Saved entries
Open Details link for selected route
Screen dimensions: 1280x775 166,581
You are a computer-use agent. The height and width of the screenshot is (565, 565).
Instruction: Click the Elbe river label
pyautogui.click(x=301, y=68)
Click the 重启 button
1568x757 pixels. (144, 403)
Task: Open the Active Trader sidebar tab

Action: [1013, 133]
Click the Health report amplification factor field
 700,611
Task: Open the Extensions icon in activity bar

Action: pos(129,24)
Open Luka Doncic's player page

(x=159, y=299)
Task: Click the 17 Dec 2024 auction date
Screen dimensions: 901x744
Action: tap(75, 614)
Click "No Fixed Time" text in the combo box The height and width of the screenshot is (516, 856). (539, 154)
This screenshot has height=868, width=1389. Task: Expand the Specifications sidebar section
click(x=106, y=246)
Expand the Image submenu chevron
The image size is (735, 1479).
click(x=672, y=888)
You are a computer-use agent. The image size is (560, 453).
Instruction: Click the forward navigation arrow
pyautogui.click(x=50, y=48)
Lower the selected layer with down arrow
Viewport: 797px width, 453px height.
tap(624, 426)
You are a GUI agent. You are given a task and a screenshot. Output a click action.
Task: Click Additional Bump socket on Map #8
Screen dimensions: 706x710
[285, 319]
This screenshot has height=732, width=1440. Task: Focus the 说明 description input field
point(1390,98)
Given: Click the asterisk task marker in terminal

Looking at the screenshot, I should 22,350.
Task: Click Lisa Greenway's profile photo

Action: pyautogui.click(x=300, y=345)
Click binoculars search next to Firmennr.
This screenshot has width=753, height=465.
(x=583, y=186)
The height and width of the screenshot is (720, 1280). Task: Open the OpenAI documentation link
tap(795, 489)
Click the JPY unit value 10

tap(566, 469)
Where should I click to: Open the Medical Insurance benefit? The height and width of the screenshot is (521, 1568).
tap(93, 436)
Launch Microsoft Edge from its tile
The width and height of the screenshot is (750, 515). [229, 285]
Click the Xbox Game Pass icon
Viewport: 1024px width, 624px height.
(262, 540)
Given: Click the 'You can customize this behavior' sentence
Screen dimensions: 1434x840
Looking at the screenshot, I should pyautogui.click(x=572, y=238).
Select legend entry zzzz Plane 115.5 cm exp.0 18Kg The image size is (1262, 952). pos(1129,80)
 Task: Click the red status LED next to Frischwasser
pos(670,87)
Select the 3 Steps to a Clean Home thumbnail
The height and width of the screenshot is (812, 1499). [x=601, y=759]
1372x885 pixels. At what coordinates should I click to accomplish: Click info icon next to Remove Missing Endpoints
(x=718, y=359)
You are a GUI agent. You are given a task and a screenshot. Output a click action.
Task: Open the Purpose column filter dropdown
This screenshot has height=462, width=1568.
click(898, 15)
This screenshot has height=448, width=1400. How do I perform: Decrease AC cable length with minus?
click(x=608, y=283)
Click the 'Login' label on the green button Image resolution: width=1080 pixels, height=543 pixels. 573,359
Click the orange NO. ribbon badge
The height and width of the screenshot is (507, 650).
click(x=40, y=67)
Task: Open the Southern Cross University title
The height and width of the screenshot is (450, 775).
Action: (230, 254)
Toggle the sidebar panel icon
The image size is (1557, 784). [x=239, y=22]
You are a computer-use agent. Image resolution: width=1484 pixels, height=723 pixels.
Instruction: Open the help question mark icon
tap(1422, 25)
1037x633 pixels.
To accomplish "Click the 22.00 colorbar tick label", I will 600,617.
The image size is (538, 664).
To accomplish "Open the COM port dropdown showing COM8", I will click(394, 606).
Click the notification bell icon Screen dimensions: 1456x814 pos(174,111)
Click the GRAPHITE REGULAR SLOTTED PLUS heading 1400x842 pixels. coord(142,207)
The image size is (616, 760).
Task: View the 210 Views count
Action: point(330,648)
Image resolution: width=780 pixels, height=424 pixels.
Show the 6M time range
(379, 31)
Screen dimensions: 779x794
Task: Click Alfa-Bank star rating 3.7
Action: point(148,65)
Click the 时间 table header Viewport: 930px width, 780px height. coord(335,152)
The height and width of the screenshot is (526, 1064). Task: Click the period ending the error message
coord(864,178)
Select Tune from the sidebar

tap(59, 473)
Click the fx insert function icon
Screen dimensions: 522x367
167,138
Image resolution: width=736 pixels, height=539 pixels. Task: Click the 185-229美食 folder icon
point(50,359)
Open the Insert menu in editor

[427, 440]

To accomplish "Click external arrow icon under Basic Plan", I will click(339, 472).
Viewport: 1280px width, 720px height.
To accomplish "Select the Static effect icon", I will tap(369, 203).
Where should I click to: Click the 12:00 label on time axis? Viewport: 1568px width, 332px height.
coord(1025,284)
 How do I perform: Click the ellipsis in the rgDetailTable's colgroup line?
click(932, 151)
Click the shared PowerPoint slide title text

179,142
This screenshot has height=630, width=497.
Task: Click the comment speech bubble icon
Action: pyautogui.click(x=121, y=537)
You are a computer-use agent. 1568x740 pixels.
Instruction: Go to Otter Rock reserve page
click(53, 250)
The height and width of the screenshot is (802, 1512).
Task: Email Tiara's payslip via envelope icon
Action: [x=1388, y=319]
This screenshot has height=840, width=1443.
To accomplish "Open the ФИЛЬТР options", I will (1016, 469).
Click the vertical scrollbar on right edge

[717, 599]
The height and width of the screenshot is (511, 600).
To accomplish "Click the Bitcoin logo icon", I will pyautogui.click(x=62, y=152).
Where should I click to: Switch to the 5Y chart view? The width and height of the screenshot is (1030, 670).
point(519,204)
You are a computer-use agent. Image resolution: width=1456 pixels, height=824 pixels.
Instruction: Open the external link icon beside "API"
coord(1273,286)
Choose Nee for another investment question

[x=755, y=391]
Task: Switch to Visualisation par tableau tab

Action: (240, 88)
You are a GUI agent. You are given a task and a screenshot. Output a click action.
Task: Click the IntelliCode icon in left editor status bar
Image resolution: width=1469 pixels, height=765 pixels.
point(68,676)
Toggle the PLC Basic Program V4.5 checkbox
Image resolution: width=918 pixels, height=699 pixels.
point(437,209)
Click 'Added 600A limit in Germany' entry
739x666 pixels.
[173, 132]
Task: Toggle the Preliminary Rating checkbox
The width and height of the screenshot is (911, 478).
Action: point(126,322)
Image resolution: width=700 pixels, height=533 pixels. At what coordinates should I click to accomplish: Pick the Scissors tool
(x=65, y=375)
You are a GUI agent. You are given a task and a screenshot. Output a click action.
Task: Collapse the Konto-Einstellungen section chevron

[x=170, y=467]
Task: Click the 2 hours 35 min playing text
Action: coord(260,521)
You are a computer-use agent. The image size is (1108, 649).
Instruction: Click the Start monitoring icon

PROBLEM DESCRIPTION: The data above must be restated word for word.

ANSWER SECTION:
Open Details link for selected route
Screen dimensions: 1280x775 166,581
You are a computer-use agent. The height and width of the screenshot is (565, 565).
Instruction: Click the Elbe river label
pyautogui.click(x=301, y=68)
Click the 重启 button
1568x757 pixels. (144, 403)
Task: Open the Active Trader sidebar tab

Action: [1013, 133]
Click the Health report amplification factor field
 700,611
Task: Open the Extensions icon in activity bar

Action: pos(129,24)
Open Luka Doncic's player page

(x=159, y=299)
Task: Click the 17 Dec 2024 auction date
Screen dimensions: 901x744
Action: tap(75, 614)
Click "No Fixed Time" text in the combo box The height and width of the screenshot is (516, 856). (539, 154)
This screenshot has height=868, width=1389. Task: Expand the Specifications sidebar section
click(x=106, y=246)
Expand the Image submenu chevron
The image size is (735, 1479).
click(x=672, y=888)
You are a computer-use agent. The image size is (560, 453).
Instruction: Click the forward navigation arrow
pyautogui.click(x=50, y=48)
Lower the selected layer with down arrow
Viewport: 797px width, 453px height.
tap(624, 426)
You are a GUI agent. You are given a task and a screenshot. Output a click action.
Task: Click Additional Bump socket on Map #8
Screen dimensions: 706x710
[285, 319]
This screenshot has height=732, width=1440. Task: Focus the 说明 description input field
point(1390,98)
Given: Click the asterisk task marker in terminal

Looking at the screenshot, I should 22,350.
Task: Click Lisa Greenway's profile photo

Action: pyautogui.click(x=300, y=345)
Click binoculars search next to Firmennr.
This screenshot has width=753, height=465.
(x=583, y=186)
The height and width of the screenshot is (720, 1280). Task: Open the OpenAI documentation link
tap(795, 489)
Click the JPY unit value 10

tap(566, 469)
Where should I click to: Open the Medical Insurance benefit? The height and width of the screenshot is (521, 1568).
tap(93, 436)
Launch Microsoft Edge from its tile
The width and height of the screenshot is (750, 515). [229, 285]
Click the Xbox Game Pass icon
Viewport: 1024px width, 624px height.
(262, 540)
Given: Click the 'You can customize this behavior' sentence
Screen dimensions: 1434x840
Looking at the screenshot, I should pyautogui.click(x=572, y=238).
Select legend entry zzzz Plane 115.5 cm exp.0 18Kg The image size is (1262, 952). pos(1129,80)
 Task: Click the red status LED next to Frischwasser
pos(670,87)
Select the 3 Steps to a Clean Home thumbnail
The height and width of the screenshot is (812, 1499). [x=601, y=759]
1372x885 pixels. At what coordinates should I click to accomplish: Click info icon next to Remove Missing Endpoints
(x=718, y=359)
You are a GUI agent. You are given a task and a screenshot. Output a click action.
Task: Open the Purpose column filter dropdown
This screenshot has height=462, width=1568.
click(898, 15)
This screenshot has height=448, width=1400. How do I perform: Decrease AC cable length with minus?
click(x=608, y=283)
Click the 'Login' label on the green button Image resolution: width=1080 pixels, height=543 pixels. 573,359
Click the orange NO. ribbon badge
The height and width of the screenshot is (507, 650).
click(x=40, y=67)
Task: Open the Southern Cross University title
The height and width of the screenshot is (450, 775).
Action: (230, 254)
Toggle the sidebar panel icon
The image size is (1557, 784). [x=239, y=22]
You are a computer-use agent. Image resolution: width=1484 pixels, height=723 pixels.
Instruction: Open the help question mark icon
tap(1422, 25)
1037x633 pixels.
To accomplish "Click the 22.00 colorbar tick label", I will 600,617.
The image size is (538, 664).
To accomplish "Open the COM port dropdown showing COM8", I will click(394, 606).
Click the notification bell icon Screen dimensions: 1456x814 pos(174,111)
Click the GRAPHITE REGULAR SLOTTED PLUS heading 1400x842 pixels. coord(142,207)
The image size is (616, 760).
Task: View the 210 Views count
Action: point(330,648)
Image resolution: width=780 pixels, height=424 pixels.
Show the 6M time range
(379, 31)
Screen dimensions: 779x794
Task: Click Alfa-Bank star rating 3.7
Action: point(148,65)
Click the 时间 table header Viewport: 930px width, 780px height. coord(335,152)
The height and width of the screenshot is (526, 1064). Task: Click the period ending the error message
coord(864,178)
Select Tune from the sidebar

tap(59, 473)
Click the fx insert function icon
Screen dimensions: 522x367
167,138
Image resolution: width=736 pixels, height=539 pixels. Task: Click the 185-229美食 folder icon
point(50,359)
Open the Insert menu in editor

[427, 440]

To accomplish "Click external arrow icon under Basic Plan", I will click(339, 472).
Viewport: 1280px width, 720px height.
To accomplish "Select the Static effect icon", I will tap(369, 203).
Where should I click to: Click the 12:00 label on time axis? Viewport: 1568px width, 332px height.
coord(1025,284)
 How do I perform: Click the ellipsis in the rgDetailTable's colgroup line?
click(932, 151)
Click the shared PowerPoint slide title text

179,142
This screenshot has height=630, width=497.
Task: Click the comment speech bubble icon
Action: pyautogui.click(x=121, y=537)
You are a computer-use agent. 1568x740 pixels.
Instruction: Go to Otter Rock reserve page
click(53, 250)
The height and width of the screenshot is (802, 1512).
Task: Email Tiara's payslip via envelope icon
Action: [x=1388, y=319]
This screenshot has height=840, width=1443.
To accomplish "Open the ФИЛЬТР options", I will (1016, 469).
Click the vertical scrollbar on right edge

[717, 599]
The height and width of the screenshot is (511, 600).
To accomplish "Click the Bitcoin logo icon", I will pyautogui.click(x=62, y=152).
Where should I click to: Switch to the 5Y chart view? The width and height of the screenshot is (1030, 670).
point(519,204)
You are a computer-use agent. Image resolution: width=1456 pixels, height=824 pixels.
Instruction: Open the external link icon beside "API"
coord(1273,286)
Choose Nee for another investment question

[x=755, y=391]
Task: Switch to Visualisation par tableau tab

Action: (240, 88)
You are a GUI agent. You are given a task and a screenshot. Output a click action.
Task: Click the IntelliCode icon in left editor status bar
Image resolution: width=1469 pixels, height=765 pixels.
point(68,676)
Toggle the PLC Basic Program V4.5 checkbox
Image resolution: width=918 pixels, height=699 pixels.
point(437,209)
Click 'Added 600A limit in Germany' entry
739x666 pixels.
[173, 132]
Task: Toggle the Preliminary Rating checkbox
The width and height of the screenshot is (911, 478).
Action: point(126,322)
Image resolution: width=700 pixels, height=533 pixels. At what coordinates should I click to accomplish: Pick the Scissors tool
(x=65, y=375)
You are a GUI agent. You are given a task and a screenshot. Output a click action.
Task: Collapse the Konto-Einstellungen section chevron

[x=170, y=467]
Task: Click the 2 hours 35 min playing text
Action: coord(260,521)
You are a computer-use agent. The image size is (1108, 649).
Instruction: Click the Start monitoring icon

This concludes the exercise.